=== Exercise aim ===
For this exercise, output exactly and only the lines running from the one with "Enable the Physical charge posted toggle" through the final line of the data below, without pictures.

Stored records

----

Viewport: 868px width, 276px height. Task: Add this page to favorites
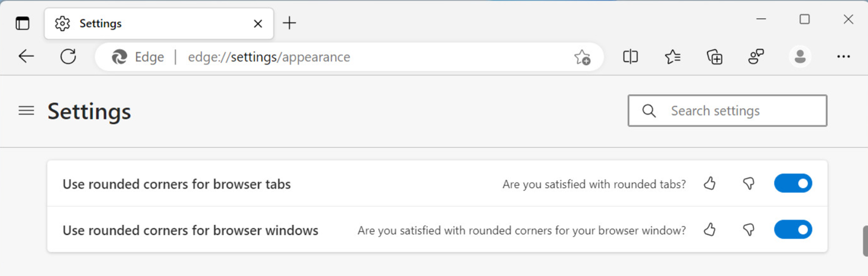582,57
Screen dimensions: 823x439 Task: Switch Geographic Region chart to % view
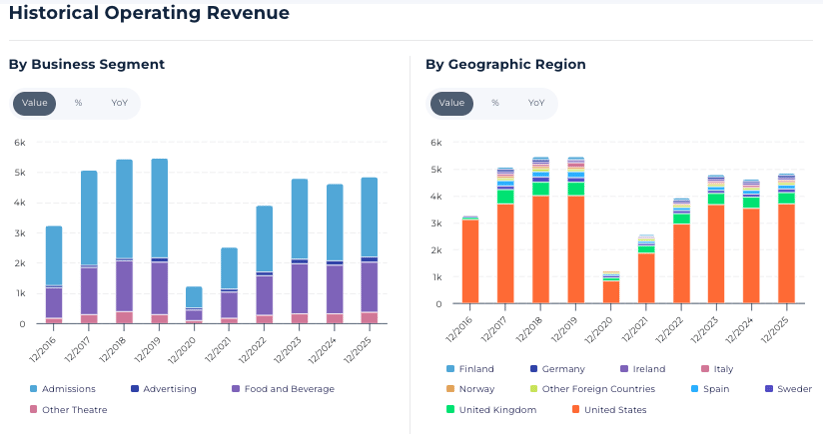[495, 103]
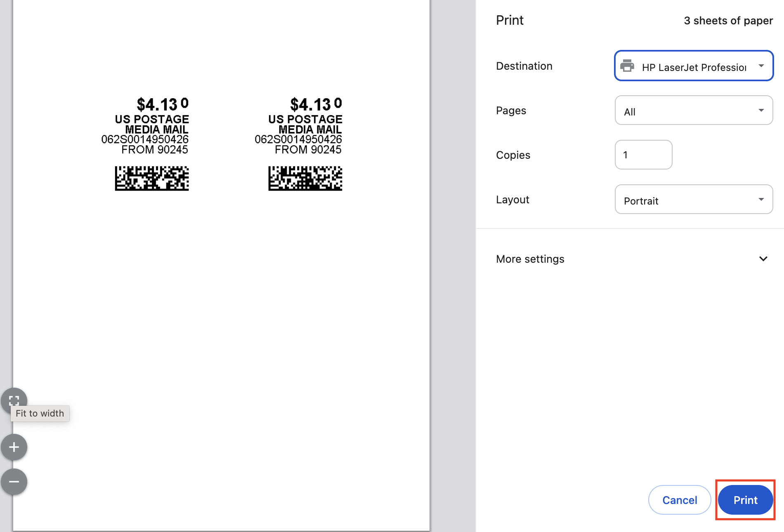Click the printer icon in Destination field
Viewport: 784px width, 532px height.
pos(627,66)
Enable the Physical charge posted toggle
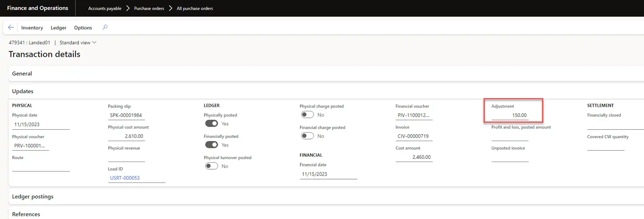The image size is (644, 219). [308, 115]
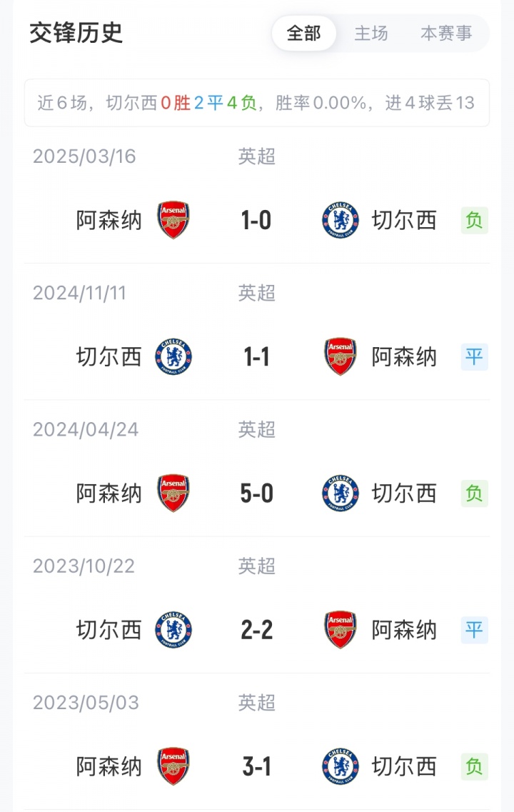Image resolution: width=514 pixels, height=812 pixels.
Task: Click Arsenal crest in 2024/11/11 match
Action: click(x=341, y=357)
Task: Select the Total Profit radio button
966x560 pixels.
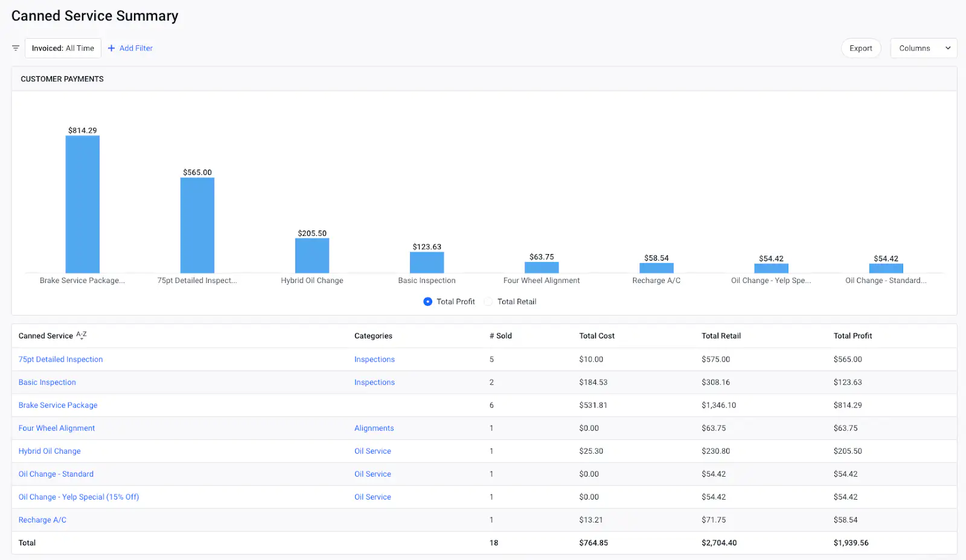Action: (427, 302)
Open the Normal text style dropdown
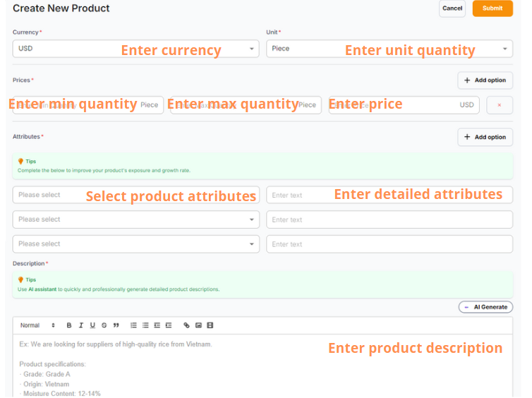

----

=== Problem solution ===
Enable the Physical charge posted toggle
The image size is (644, 219). [308, 115]
Image resolution: width=514 pixels, height=812 pixels.
Task: Click Arsenal crest in 2024/11/11 match
Action: click(x=341, y=357)
Task: Select the Total Profit radio button
966x560 pixels.
Action: (427, 302)
Open the Normal text style dropdown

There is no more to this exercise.